Isaiah 58 tells us about the kind of fasting that God delights in: “Is not this the fast that I choose: to loose the bonds of injustice, to undo the thongs of the yoke, to let the oppressed go free and to break every yoke? Is it not to share your bread with the hungry, and bring the homeless poor into your house; when you see the naked, to cover them, and not to hide yourself from your own kin?” When we are called to actually loose the bonds of injustice and let the oppressed go free, giving up chocolate seems like an easy win.
Many of us, especially women, have internalized the messages of diet culture so thoroughly that it can be hard to disentangle from fasting. Diet culture tells us that weight loss is a means of achieving a higher status, demonizes certain ways of eating while elevating others, and equates thinness with health and moral virtue. If one’s goal for fasting during Lent is discipline, it might be easier to choose a neutral food to give up. For example, one Lent, Father James Martin gave up anything containing oregano.
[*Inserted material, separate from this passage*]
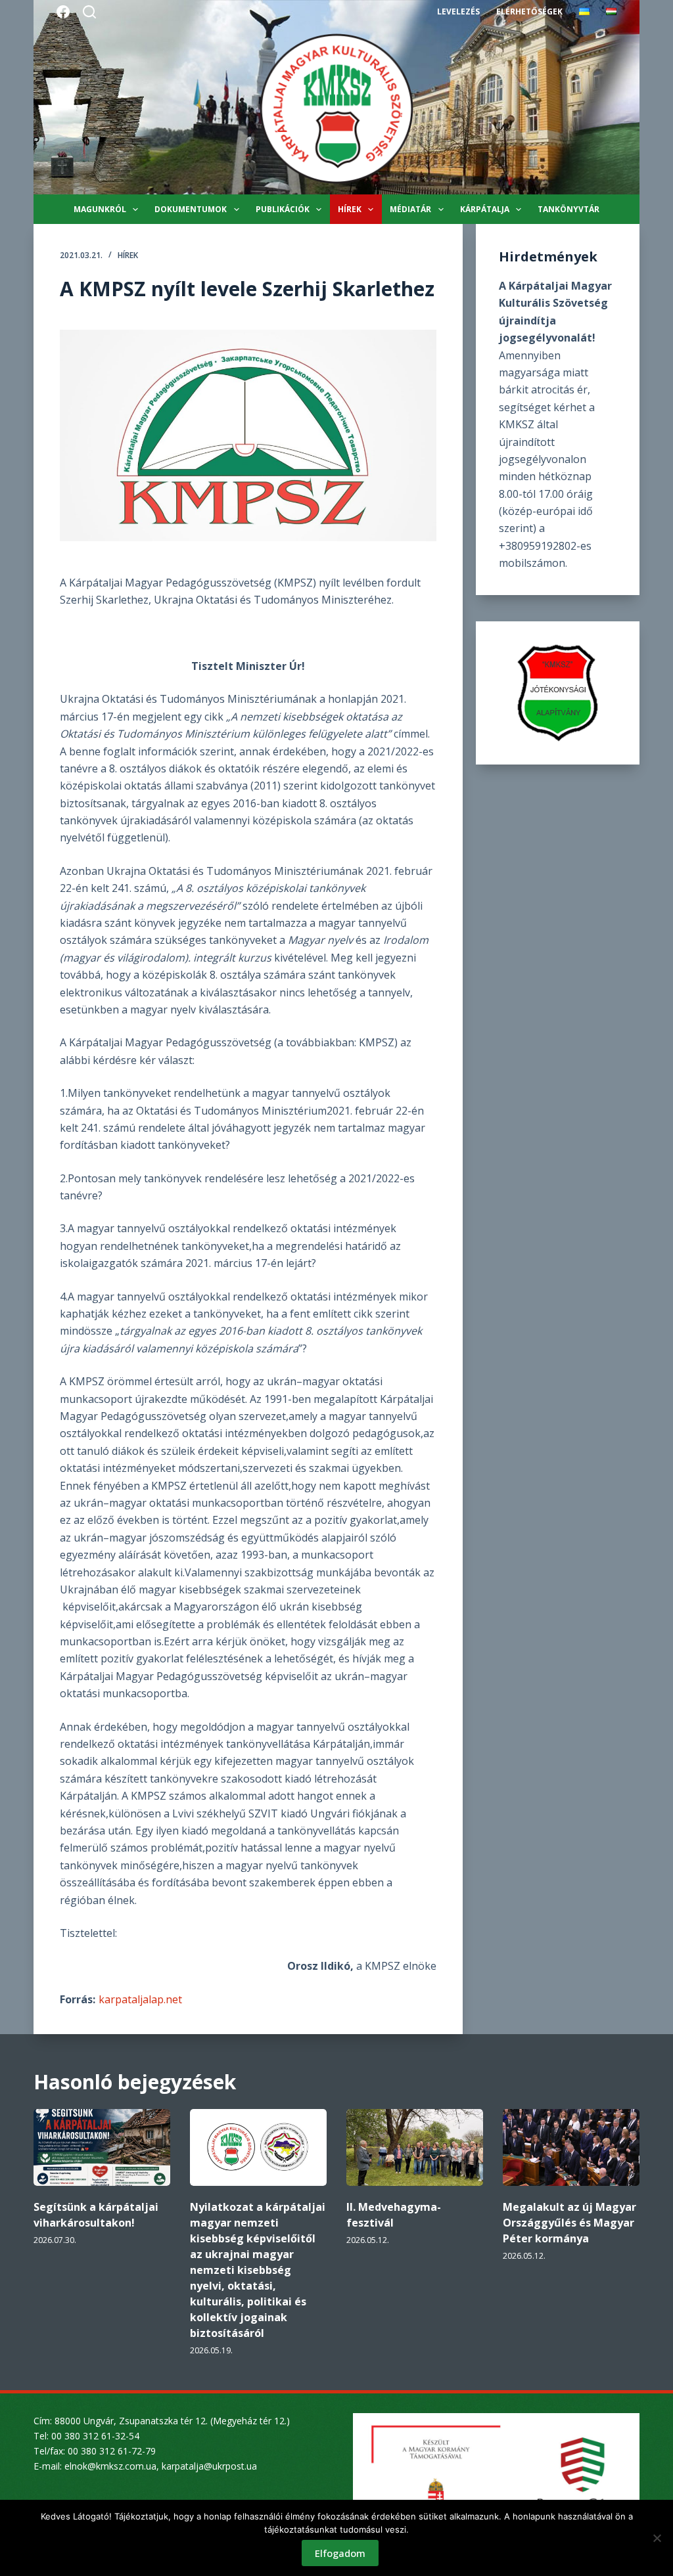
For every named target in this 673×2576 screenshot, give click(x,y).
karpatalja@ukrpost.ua (209, 2466)
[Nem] (656, 2537)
Or you may discern that what will really help your spiritual growth is to fast from diet culture, from that yoke that tells you that you’ll never be thin or disciplined enough. Fasting from diet culture looks like not judging whether a food is “good” or “bad.” Fasting from diet culture is moving your body because it feels good and not to “burn off” what you’ve eaten.
Fasting and abstinence from certain categories of food is an historic Christian discipline that can bring spiritual awareness and compassion towards those who do not choose to go without. Restricting foods that diet culture tells us are bad is not the same as fasting for spiritual purposes, and we should be cautious to not conflate the two.